As I hunkered down at 8 AM for the 14 hour bus ride home, I checked the eBird hotspot for sightings. It had been seen all day on the 3rd. “Good,” I thought, “Hopefully it’ll stick around,” and the tedious ride home commenced.
As I dragged into my house at 10 PM, I wearily reported to my parents the importance of seeing this bird the next day. They agreed, and at 9 in the morning, we set out to 20 Indiana Avenue.

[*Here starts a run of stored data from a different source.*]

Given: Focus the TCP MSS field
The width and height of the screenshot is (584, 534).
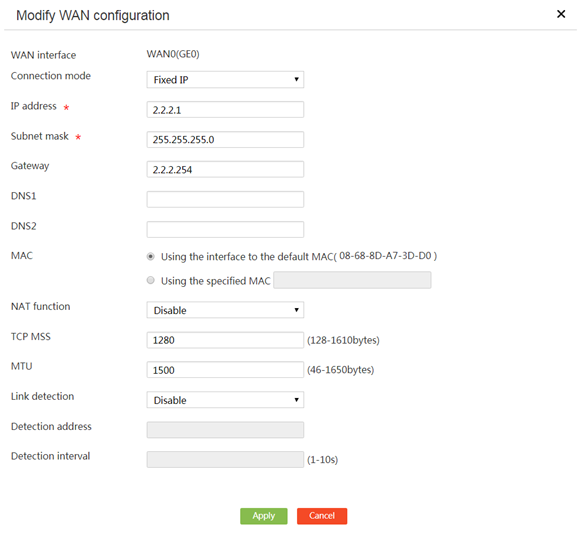Looking at the screenshot, I should (x=225, y=340).
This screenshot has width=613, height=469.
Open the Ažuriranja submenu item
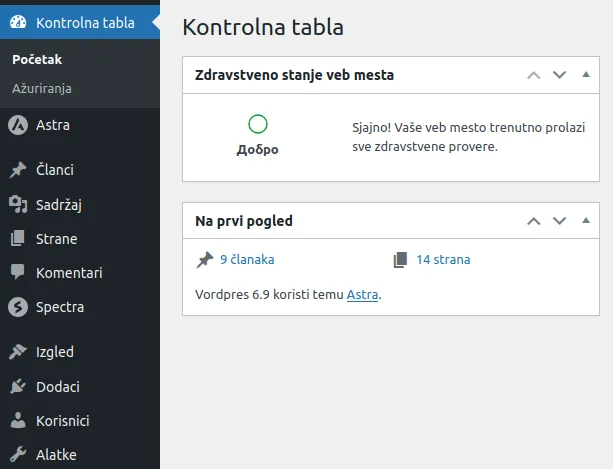41,88
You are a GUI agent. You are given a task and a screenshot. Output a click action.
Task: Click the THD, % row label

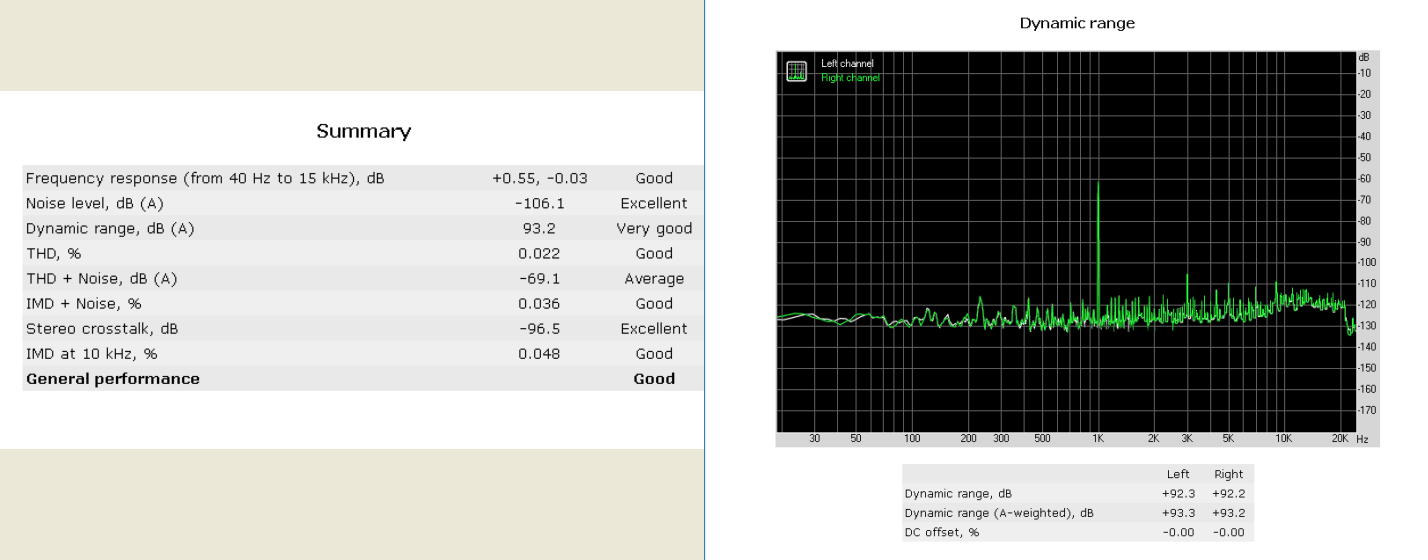click(53, 254)
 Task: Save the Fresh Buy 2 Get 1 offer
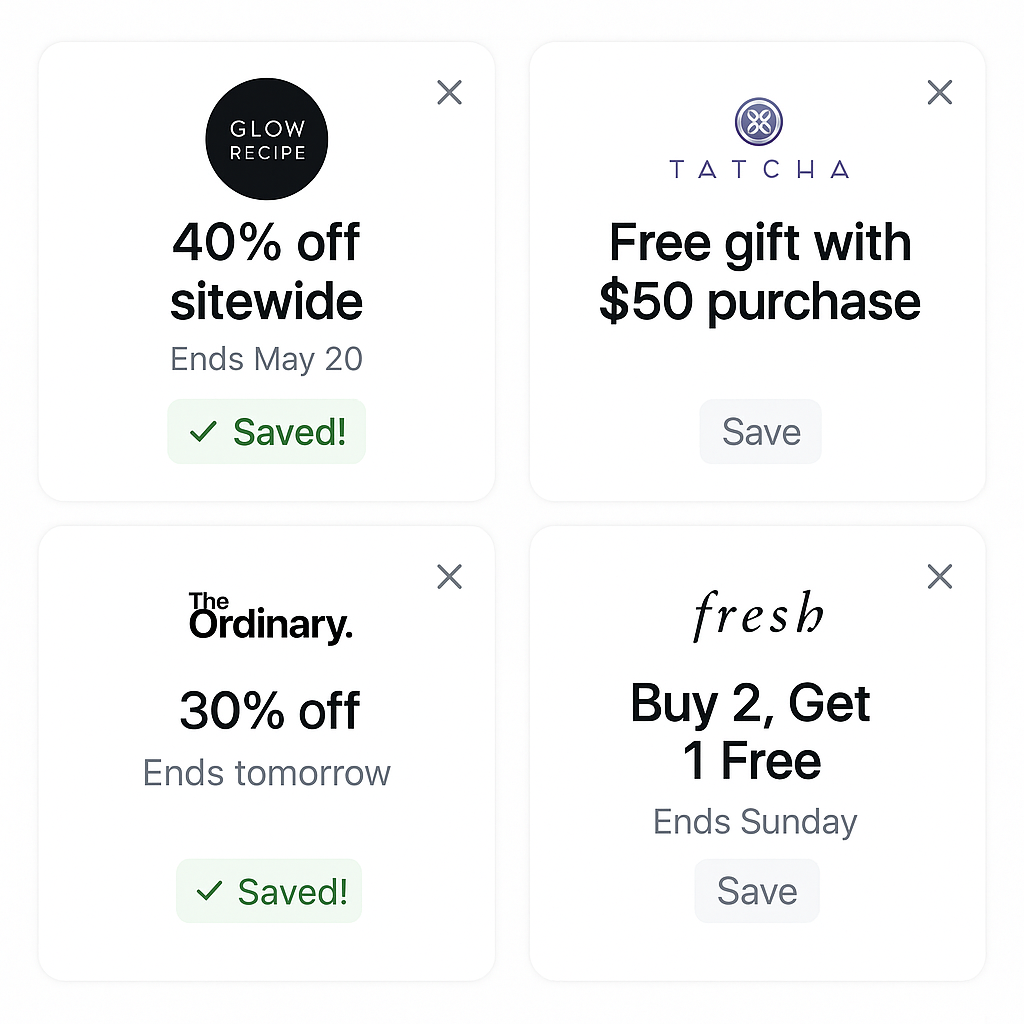(757, 891)
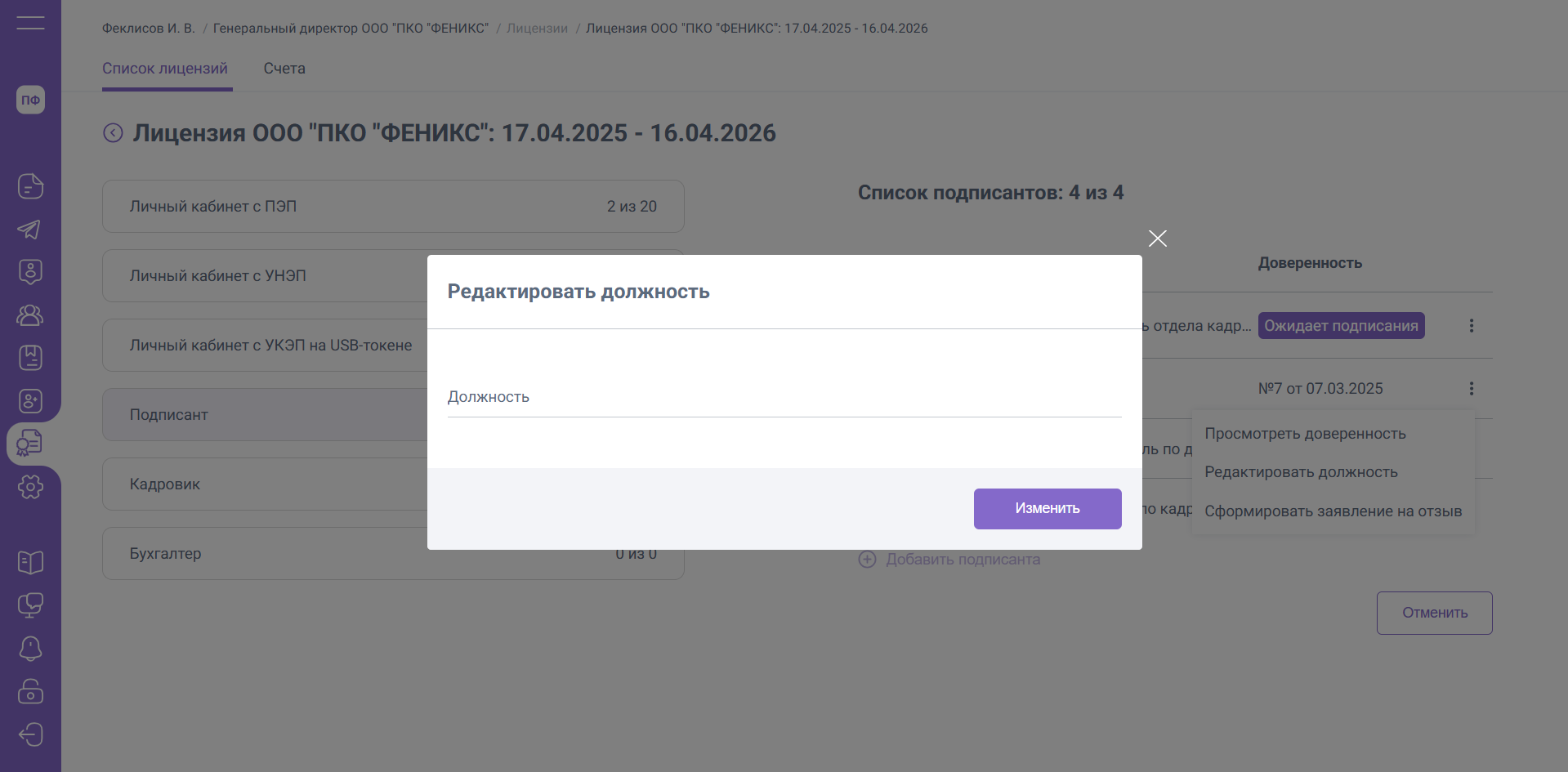This screenshot has height=772, width=1568.
Task: Open the employees group sidebar icon
Action: pos(30,315)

I was prepared to wait for about an hour or two, hoping that a hawk wouldn’t be nearby to quiet the feeder activity or worse yet, prey upon the oriole. Pulling into the sleepy, suburban development and walking a few yards to the street it decided to reside on, we saw this scene as we approached:
As you can see, this bird is an extremely huge deal for the birding community. As we waited, a Red-tailed Hawk flew over us… great, just what we needed. But, my fears were not necessary, for only a couple of minutes later, bam, the oriole was on the feeder. He is even more beautiful than he looks in the badly blurred and distant photos that were obtained:
What made this experience even cooler, was the Binders, the family that let us birders stand in their driveway. They even put out a crockpot of hot dogs and buns for us. But, probably the best item they had out was a sign-in book. I went over after the oriole came back for the second time and paged through the small notebook. At least 27 pages were filled with people’s names and hometowns from all across the country. It was incredible to see people from Florida, Kentucky, Tennessee, Massachusetts, and even someone from San Francisco, California fill the pages.
The bird has been seen at the location since January 31st and is still there as of today. Even if it isn’t the country’s first official Black-backed Oriole, it was sure great to see it anyway, just in case.
Until next time,
P.S. Please, pardon the title’s pun, I had to do it.